Posted on February 13, 2006 I Written By

John Lynn is the Founder of the HealthcareScene.com blog network which currently consists of 10 blogs containing over 8000 articles with John having written over 4000 of the articles himself. These EMR and Healthcare IT related articles have been viewed over 16 million times. John also manages Healthcare IT Central and Healthcare IT Today, the leading career Health IT job board and blog. John is co-founder of InfluentialNetworks.com and Physia.com. John is highly involved in social media, and in addition to his blogs can also be found on Twitter: @techguy and @ehrandhit and LinkedIn.

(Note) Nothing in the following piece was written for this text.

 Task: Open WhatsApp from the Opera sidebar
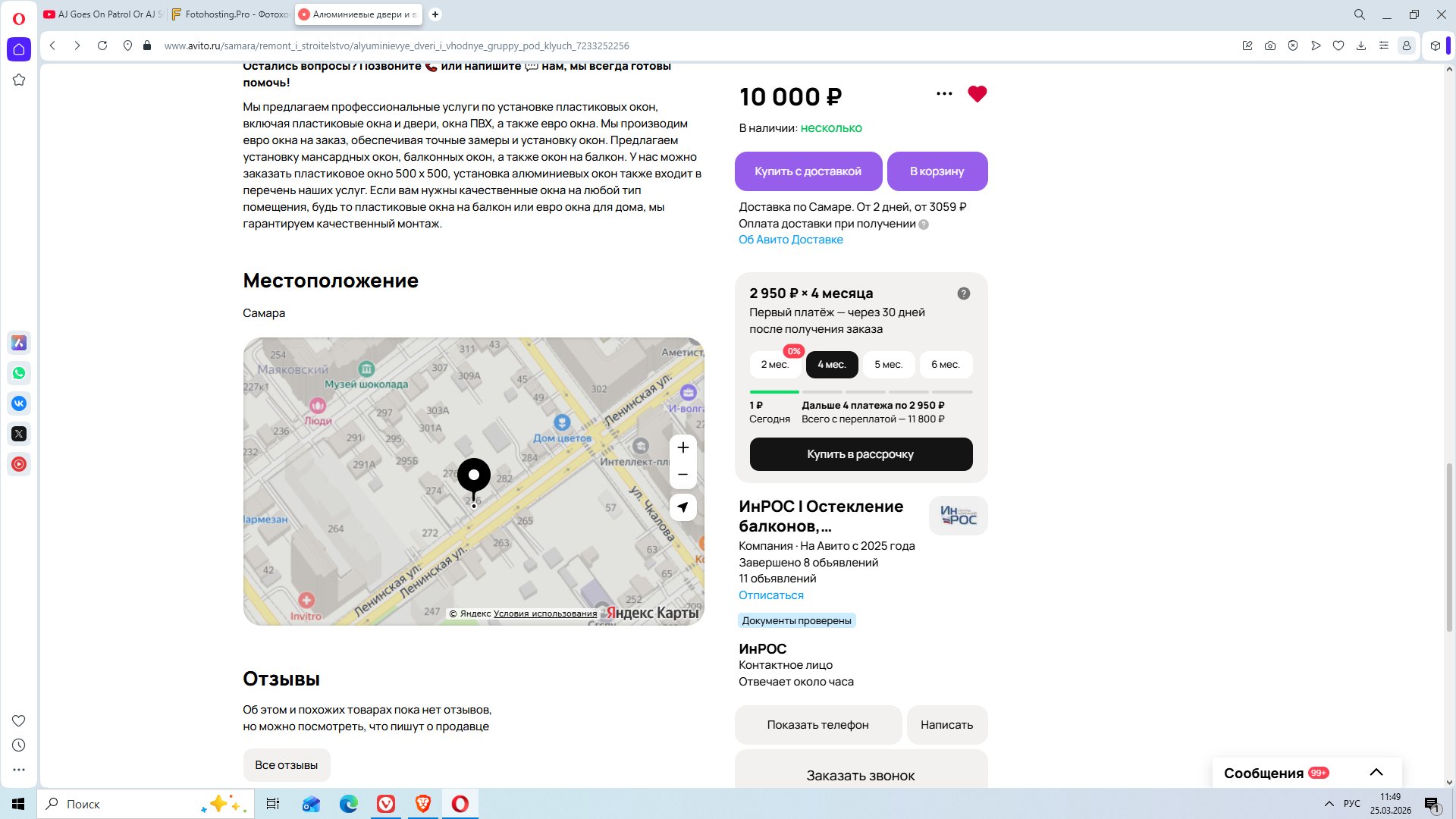(19, 373)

I finally got a minute to check out LogMeIn. I’d heard about it for a while and heard that it was free and quite good as an application to access your computer(and access your EMR) remotely similar to remote desktop. I think that for free versions of remote access I like Window’s remote desktop connection better. Remote desktop connection is a little faster response time than LogMeIn and remote desktop does better with the display than LogMeIn. I do see some big pluses for LogMeIn in that it doesn’t completely take over the session like RDP does(at least in XP). When I get back to my remote desktop I have to relogin which can sometimes be quite annoying. On the other hand I must admit that I often find myself connecting to my computer using remote desktop so that my computer is locked from other users getting to it. This mostly occurs when I’m running out of the office or leave from the other side of campus and didn’t have a chance to log me computer out of windows.

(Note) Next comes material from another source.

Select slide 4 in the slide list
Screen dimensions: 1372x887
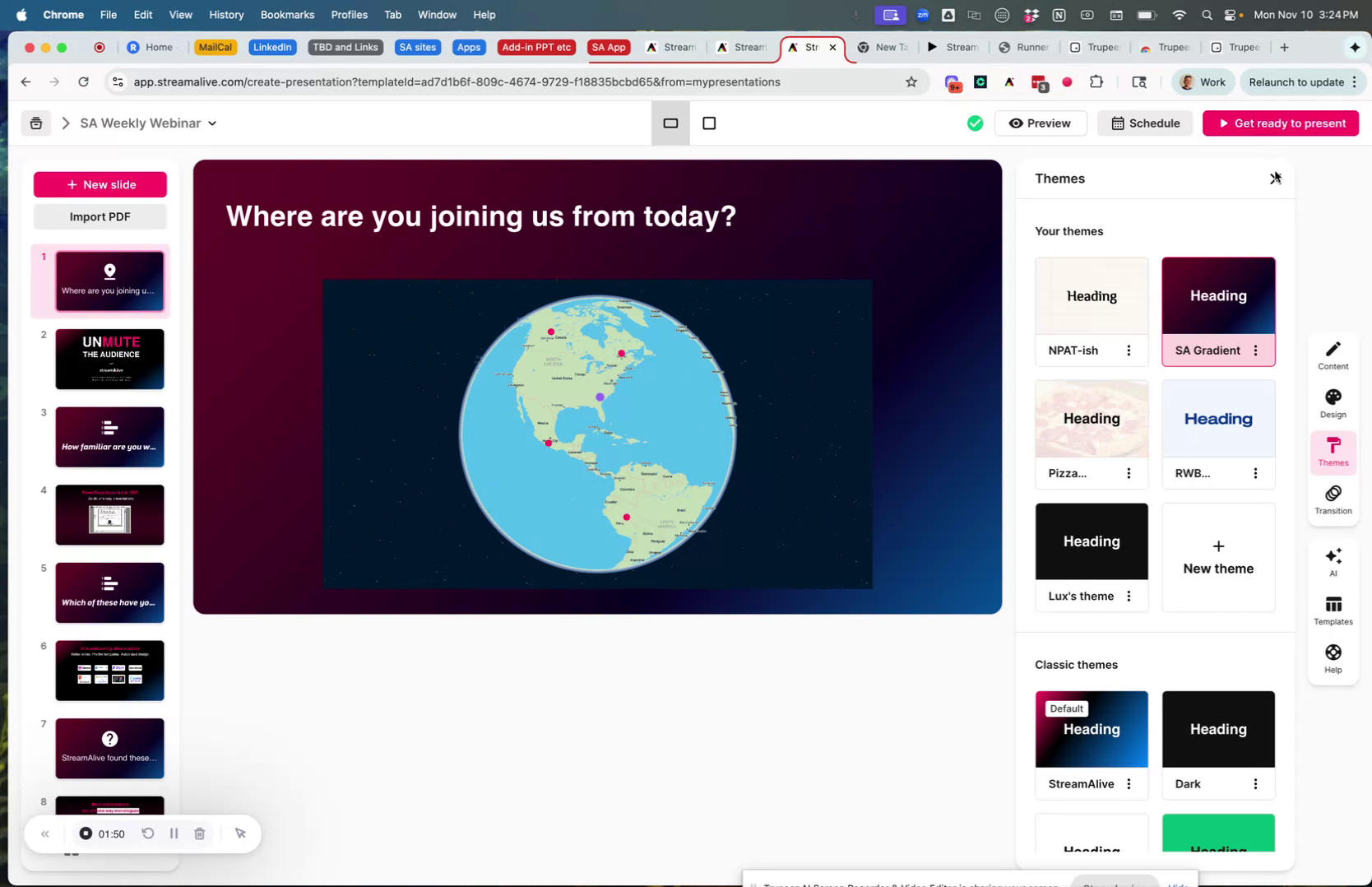click(x=109, y=515)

I will say that LogMeIn is a step above VNC and I guess TightVNC is in that category too. The best reason to go with LogMeIn is that it will remember all of your computers for you and tell you if they are available to be connected to. No more need to remember the IP address of all the computers you want to connect to remotely. There are other ways to look for remote desktop connections that are open on computers, but I like the idea that in one panel I can see all the computers I support and connect to them at anytime someone calls me with a problem. This is a nice feature and I’m seriously considering using it to manage the desktops of my end users. I could quickly connect to them and see the errors they are having without having to get out of my chair. This sounds quite nice.

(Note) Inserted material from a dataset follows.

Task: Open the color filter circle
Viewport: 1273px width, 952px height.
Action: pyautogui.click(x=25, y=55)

On the other hand I have to seriously consider whether I want to have access to all of my end user’s computers. I think just on principle alone they might not like the idea. However, with some convincing about the quality of service provided I think they might go for it. Not to mention LogMeIn is free so that’s a major plus and should make LogMeIn an easier sell.

One thing I’m not sure I like is the little LogMeIn program that you have to have running on each machine. I guess that’s what is happening in remote desktop, but it is in the background and built into Windows. I also would like to run a port scan of a computer that has Log Me In on it. I’d like to see what port it runs on and probably need to find out about a few more of the possible security vulnerabilities of having it on every machine. I don’t want the HIPAA police coming after me and then have to deal with some lawsuit. I wonder if LogMeIn can restrict access to the machines from a certain IP range. That would do pretty good with security. Then, I could still remote into a machine from anywhere if I just have one remote desktop computer open.

Overall, I was pretty impressed with the technology. Some of the advanced(payed for) features were nice too like printing to my local printer from a file on the computer I connect to. Sharing files or sharing a desktop with another user. I could see some real pluses for that in certain situations.

Next up, hamachi. That should take the LogMeIn security to the next level with a little VPN encrption. At least that’s what I’ve heard.